I dont think I have posted any puppy pics yet of Bella 

She was born by c section on 19th Dec and lost her 2 siblings, so she is a singleton pup 

She is doing well, is quite quiet (I am sure that wont last!) sleeps alot but has just started to show she wants to play. She was 4 weeks old yesterday.

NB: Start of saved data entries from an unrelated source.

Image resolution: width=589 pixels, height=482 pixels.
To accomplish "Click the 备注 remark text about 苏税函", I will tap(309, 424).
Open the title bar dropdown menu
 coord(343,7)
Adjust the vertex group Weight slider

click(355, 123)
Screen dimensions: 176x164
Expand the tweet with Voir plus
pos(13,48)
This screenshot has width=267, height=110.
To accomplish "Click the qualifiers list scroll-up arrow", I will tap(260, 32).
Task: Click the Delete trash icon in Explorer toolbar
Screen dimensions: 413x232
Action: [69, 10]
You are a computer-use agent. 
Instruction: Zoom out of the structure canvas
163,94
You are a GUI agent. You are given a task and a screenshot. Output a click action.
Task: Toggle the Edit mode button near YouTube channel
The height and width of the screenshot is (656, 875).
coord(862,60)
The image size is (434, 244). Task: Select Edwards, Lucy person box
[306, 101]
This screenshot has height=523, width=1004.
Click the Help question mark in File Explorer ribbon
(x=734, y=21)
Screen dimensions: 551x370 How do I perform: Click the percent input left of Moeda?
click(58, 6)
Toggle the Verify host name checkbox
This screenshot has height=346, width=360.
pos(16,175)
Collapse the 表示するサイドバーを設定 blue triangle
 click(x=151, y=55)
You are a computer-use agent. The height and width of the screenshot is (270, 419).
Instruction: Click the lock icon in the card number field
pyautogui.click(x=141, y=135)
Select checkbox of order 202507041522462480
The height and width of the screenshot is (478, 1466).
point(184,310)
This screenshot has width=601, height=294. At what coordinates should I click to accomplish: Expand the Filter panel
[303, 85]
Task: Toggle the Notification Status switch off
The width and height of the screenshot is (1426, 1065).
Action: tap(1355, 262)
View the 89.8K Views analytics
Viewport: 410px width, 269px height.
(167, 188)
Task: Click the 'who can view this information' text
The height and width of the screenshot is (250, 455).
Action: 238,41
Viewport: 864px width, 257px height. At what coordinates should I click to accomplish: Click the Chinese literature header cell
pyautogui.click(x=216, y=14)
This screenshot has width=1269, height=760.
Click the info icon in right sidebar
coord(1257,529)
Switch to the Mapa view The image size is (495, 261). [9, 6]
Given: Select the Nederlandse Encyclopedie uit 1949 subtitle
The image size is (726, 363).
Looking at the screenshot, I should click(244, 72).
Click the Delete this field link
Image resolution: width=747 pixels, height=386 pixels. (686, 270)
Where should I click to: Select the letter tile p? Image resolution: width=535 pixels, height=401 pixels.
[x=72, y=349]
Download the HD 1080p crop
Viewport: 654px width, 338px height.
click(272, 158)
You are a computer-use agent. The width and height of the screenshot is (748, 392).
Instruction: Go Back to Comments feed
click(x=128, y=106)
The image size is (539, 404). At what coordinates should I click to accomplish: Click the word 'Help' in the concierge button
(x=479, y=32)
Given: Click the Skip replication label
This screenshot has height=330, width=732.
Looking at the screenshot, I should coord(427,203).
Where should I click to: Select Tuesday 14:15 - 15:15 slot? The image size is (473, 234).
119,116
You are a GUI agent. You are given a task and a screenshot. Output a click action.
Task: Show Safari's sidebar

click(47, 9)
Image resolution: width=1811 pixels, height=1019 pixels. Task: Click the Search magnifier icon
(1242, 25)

She comes out of the pen a few times a day and plays with mummy Bubbles and Granny Bea  well Bubbles usually hides and let granny Bea take over, Bea LOVES babies and tries to feed the pup, but she has no milk lol they play so nicely together:001_wub:

Granny Bea washing Bella!









Bella says 'Hi'


















And with Mum (they are black, used crap camera!)


----------



## Superash (Aug 23, 2011)

. Awwwww! She's a real cutie:001_wub: they are all really beautiful


----------



## Bea (May 7, 2010)

Ah thanks, just been to pah to get her a few pink toys and shes just had a quick play with them, at this age they change every day!


----------



## abbieandchi (Jan 8, 2012)

The second photo has literally melted my heart!


----------



## Indi's mum (May 7, 2011)

I want another one now!  so gorgeous.


----------



## Azawakhs (Jan 15, 2012)

it's always funny how black are puppies of silver poodle  

My mom had silver toy poodle, died last year in age of 19, enjoy your puppies!


----------



## tattoogirl73 (Jun 25, 2011)

she's adorable. i will have a poodle again one day


----------



## portiaa (Dec 10, 2010)

She's gorgeous:001_wub:


----------